Born in Montana as Robert Craig Knievel Jr., the stuntman extraordinaire rose to fame in the 1960s and became synonymous with high-flying attempts to clear impossible obstacles on his two-wheeler.

Only two days before his death, it was reported that Knievel and Kanye West amicably settled a federal lawsuit that the stuntman brought last year over the use of Knievel’s trademarked image in a video for Kanye’s song “Touch the Sky.” In it, West took on the persona of “Evel Kanyevel” and tries to jump a rocket-powered motorcycle over a canyon – an apparent nod to Knievel’s failed attempt to jump Idaho’s Snake River Canyon in 1974.

Knievel had been in frail health for some time. Speaking to USA Today earlier this year, Knievel – crippled with arthritis, recovering from a stroke and aching from his decades of bodily injuries he’d earned while performing – admitted he no longer felt invincible, as he had in his youth.

“I think about God a lot more than ever,” he said, “though I used to ask him, ‘Help me make a good jump.’ I’m awfully tough to get along with, but I’ll tell you what: I am a good person.
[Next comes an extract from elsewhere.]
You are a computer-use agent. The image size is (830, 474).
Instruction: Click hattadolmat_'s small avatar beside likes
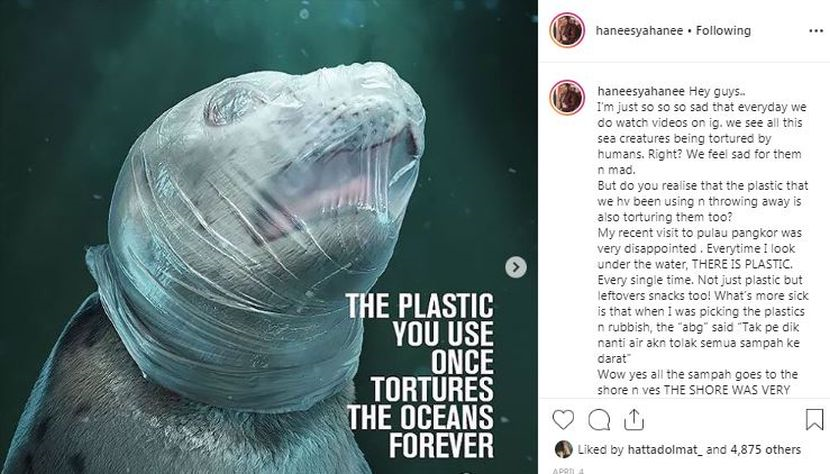[x=564, y=450]
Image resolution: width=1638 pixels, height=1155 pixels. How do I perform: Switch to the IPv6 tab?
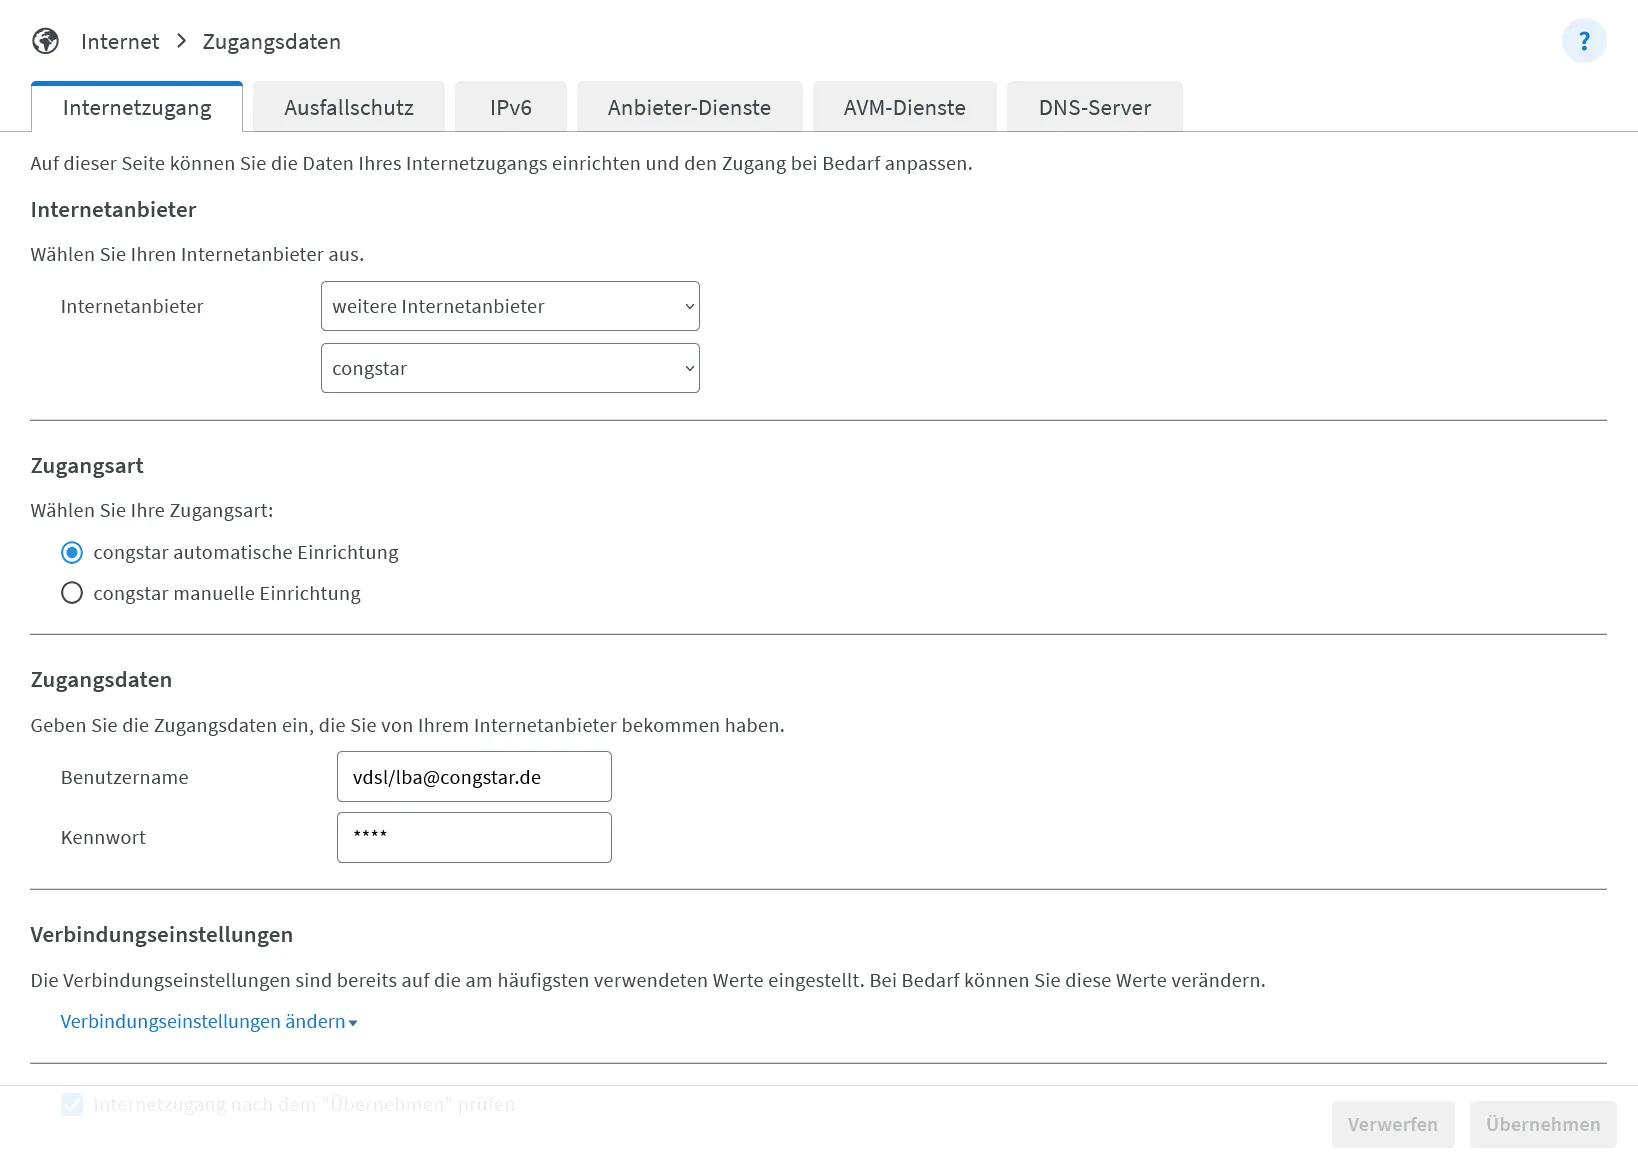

I wish there was such a thing as reincarnation.”

“If there is a heaven, I don’t know anything else I can do to get there,” he told the interviewer, “and neither do you.”

Among his survivors are sons Kelly and Robbie Knievel, daughters Alicia and Tracey, 11 grandchildren and ex-wives Linda Knievel and Krystal Kennedy, 40, the former Florida State golfer who became Evel’s caregiver and companion despite their short, rocky marriage.